Calmes: During Watergate, Republicans made ‘the system’ work. Today’s GOP is failing the nation

Friday marks the 50th anniversary of the Watergate break-in that would end Richard M. Nixon’s presidency two years later. By then, his vice president and successor, Gerald R. Ford Jr., would tell Americans, “Our long national nightmare is over.”

Little could Ford or his audience imagine the nation’s current nightmare, which is far from over. We are witnessing the biggest presidential scandal since Watergate, or ever: Donald Trump’s ongoing assault on democracy after his unprecedented refusal to accept the 2020 election result and allow power to pass peacefully to the winner.

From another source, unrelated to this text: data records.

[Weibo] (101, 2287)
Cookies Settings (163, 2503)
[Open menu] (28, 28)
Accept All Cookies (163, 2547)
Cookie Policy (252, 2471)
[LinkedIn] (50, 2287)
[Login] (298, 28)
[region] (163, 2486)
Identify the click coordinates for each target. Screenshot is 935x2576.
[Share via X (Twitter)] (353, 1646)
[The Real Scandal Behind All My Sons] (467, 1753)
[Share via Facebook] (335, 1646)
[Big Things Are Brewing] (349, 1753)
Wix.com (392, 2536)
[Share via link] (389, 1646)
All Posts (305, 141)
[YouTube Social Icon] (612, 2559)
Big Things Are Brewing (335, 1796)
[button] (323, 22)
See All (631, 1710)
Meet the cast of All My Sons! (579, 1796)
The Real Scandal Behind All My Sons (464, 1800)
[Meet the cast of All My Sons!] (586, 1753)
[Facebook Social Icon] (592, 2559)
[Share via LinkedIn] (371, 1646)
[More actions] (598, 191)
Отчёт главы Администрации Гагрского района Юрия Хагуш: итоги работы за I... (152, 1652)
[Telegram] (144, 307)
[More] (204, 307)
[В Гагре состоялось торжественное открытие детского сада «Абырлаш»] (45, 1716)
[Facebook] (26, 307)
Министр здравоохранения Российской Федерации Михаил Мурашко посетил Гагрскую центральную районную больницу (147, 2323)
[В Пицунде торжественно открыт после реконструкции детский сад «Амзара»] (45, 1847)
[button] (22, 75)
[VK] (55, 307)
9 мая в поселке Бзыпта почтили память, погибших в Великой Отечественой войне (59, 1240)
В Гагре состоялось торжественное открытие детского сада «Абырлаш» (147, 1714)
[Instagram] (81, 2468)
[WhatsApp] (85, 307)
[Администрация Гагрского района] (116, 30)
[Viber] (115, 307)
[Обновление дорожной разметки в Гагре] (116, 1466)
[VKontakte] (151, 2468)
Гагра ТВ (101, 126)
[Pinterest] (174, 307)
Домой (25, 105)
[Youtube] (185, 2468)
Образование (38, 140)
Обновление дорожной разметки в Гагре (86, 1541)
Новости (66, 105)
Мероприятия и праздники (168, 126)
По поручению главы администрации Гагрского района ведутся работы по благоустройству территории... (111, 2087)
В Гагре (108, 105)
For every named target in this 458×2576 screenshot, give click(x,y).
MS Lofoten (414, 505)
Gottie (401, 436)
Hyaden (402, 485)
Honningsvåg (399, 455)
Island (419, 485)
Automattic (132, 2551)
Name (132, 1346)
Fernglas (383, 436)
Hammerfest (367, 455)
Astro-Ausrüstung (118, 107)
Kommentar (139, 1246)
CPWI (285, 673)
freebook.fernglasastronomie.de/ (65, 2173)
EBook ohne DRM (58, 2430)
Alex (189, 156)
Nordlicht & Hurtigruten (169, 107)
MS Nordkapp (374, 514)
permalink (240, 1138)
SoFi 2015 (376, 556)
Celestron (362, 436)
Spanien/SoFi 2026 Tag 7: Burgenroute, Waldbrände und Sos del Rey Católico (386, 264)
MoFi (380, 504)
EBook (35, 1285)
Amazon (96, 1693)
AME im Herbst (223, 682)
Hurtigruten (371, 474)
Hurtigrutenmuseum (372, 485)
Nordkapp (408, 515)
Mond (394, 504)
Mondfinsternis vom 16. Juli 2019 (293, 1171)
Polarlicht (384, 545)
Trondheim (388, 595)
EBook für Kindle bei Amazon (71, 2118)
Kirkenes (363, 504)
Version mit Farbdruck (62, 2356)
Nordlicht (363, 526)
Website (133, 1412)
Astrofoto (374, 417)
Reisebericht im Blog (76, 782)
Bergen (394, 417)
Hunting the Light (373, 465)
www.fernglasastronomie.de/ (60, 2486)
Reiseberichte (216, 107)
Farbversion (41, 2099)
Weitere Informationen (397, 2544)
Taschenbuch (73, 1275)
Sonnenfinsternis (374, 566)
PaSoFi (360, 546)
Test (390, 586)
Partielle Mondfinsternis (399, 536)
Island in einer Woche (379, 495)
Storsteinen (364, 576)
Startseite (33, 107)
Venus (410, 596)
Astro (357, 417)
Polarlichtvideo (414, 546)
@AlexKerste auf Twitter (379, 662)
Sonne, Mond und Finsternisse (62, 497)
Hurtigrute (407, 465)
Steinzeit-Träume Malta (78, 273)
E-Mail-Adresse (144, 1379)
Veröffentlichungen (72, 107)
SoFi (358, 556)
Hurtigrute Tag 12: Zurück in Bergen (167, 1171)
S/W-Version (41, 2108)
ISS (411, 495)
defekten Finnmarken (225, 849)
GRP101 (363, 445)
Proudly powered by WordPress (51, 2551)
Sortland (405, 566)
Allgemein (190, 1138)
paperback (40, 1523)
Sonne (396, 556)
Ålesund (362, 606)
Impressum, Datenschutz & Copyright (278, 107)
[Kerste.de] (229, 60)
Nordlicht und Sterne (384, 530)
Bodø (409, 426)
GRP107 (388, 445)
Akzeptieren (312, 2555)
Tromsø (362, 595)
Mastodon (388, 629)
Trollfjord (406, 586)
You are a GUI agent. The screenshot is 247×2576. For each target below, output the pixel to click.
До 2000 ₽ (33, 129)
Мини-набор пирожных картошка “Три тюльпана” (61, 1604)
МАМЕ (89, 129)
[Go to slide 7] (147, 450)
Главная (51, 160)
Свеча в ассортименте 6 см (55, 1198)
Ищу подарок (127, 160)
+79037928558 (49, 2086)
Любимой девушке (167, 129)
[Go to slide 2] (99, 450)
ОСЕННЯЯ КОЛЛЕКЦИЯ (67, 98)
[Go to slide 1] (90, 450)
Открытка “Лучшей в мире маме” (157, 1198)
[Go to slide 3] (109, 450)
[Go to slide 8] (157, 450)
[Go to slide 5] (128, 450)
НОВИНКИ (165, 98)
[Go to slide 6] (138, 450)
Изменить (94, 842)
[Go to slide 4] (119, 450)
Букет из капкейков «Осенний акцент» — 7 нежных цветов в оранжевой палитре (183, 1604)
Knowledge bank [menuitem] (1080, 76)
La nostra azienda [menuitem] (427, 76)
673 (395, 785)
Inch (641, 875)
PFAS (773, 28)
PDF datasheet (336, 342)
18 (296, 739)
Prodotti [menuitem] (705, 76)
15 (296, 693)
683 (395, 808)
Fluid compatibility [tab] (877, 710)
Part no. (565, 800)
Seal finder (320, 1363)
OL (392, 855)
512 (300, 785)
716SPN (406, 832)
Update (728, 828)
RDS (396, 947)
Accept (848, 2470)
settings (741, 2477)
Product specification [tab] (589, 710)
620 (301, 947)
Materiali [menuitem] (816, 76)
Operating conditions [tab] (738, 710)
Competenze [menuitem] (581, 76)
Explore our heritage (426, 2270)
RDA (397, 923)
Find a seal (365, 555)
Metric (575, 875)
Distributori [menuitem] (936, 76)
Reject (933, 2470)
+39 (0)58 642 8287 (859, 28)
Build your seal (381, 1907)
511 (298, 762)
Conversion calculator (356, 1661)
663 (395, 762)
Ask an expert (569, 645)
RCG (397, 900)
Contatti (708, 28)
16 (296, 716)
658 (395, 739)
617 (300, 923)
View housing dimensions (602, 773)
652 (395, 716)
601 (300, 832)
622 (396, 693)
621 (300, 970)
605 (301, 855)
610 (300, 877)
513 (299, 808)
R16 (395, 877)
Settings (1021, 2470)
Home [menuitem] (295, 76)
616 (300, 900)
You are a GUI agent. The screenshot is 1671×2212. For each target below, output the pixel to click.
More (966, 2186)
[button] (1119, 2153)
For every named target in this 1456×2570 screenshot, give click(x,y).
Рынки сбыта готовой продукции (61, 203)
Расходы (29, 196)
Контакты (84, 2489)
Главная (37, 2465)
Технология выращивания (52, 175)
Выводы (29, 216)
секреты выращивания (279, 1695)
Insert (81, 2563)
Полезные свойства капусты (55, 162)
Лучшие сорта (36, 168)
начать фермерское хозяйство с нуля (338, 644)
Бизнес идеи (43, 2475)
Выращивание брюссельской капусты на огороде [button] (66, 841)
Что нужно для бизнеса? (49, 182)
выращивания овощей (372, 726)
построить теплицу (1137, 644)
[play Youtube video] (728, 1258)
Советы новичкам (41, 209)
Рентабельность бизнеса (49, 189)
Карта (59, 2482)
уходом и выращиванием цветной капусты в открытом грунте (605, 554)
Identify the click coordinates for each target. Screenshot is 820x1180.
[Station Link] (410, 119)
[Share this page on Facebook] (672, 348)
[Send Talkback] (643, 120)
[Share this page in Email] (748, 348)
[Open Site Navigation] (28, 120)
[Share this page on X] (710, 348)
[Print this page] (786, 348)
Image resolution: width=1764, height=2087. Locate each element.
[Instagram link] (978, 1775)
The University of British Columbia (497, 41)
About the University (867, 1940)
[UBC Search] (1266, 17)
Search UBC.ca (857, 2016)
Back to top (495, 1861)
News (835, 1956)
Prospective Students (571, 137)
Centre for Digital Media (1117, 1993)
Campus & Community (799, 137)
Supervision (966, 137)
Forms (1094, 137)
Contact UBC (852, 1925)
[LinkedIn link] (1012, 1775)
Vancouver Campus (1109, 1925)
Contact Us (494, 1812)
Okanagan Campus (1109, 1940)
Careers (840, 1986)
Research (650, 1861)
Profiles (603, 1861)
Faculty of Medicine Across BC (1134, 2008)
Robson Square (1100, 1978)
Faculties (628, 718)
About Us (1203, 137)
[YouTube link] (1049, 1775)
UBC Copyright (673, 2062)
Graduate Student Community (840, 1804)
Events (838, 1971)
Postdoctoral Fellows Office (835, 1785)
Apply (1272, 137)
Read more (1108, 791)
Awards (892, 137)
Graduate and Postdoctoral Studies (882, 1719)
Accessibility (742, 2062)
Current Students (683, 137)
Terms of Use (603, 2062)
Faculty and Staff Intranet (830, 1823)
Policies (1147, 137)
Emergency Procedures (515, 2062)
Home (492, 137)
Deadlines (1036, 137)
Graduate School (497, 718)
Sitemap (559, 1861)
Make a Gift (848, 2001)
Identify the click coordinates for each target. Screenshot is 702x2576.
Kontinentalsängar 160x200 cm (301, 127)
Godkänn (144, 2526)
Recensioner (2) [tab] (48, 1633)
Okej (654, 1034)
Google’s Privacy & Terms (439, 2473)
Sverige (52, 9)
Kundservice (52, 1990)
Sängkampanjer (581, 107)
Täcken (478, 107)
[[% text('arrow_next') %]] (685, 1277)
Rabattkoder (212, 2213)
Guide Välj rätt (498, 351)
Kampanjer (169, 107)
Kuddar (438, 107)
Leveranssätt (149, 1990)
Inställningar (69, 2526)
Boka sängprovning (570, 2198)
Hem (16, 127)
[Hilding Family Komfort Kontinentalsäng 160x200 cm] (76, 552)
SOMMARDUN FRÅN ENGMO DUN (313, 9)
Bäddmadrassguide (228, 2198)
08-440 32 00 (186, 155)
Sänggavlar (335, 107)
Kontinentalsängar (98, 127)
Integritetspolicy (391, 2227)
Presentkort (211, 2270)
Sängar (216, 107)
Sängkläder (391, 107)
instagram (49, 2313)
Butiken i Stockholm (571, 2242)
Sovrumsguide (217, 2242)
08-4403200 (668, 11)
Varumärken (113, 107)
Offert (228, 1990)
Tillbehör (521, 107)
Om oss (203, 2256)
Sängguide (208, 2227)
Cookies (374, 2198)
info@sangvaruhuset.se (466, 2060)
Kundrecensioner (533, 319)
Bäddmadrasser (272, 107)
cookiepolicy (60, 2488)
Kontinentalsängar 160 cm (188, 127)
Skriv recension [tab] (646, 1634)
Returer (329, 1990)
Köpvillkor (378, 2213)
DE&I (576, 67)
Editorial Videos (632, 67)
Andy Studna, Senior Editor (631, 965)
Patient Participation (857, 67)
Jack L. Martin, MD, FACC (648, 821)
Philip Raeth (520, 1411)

When it comes to disgracing the President, Don the Con tops even Tricky Dick. However, Trump had much more help to achieve his ignominy.

Spotted portrait illustration of Jackie Calmes

opinion columnist

Jackie Calmes

Jackie Calmes takes a critical look at the national political scene. She has decades of experience reporting on the White House and Congress.

When Nixon resigned and flew away from the White House in a helicopter, the consensus often expressed was that “the system worked.” All three branches of government had played their part: Congress, the courts, and even the executive branch after Nixon’s henchmen were eliminated and jailed. Eventually, Nixon himself—a supporter of constitutional governance and a patriot compared to the treacherous Trump, despite his many flaws—accepted that the game was up.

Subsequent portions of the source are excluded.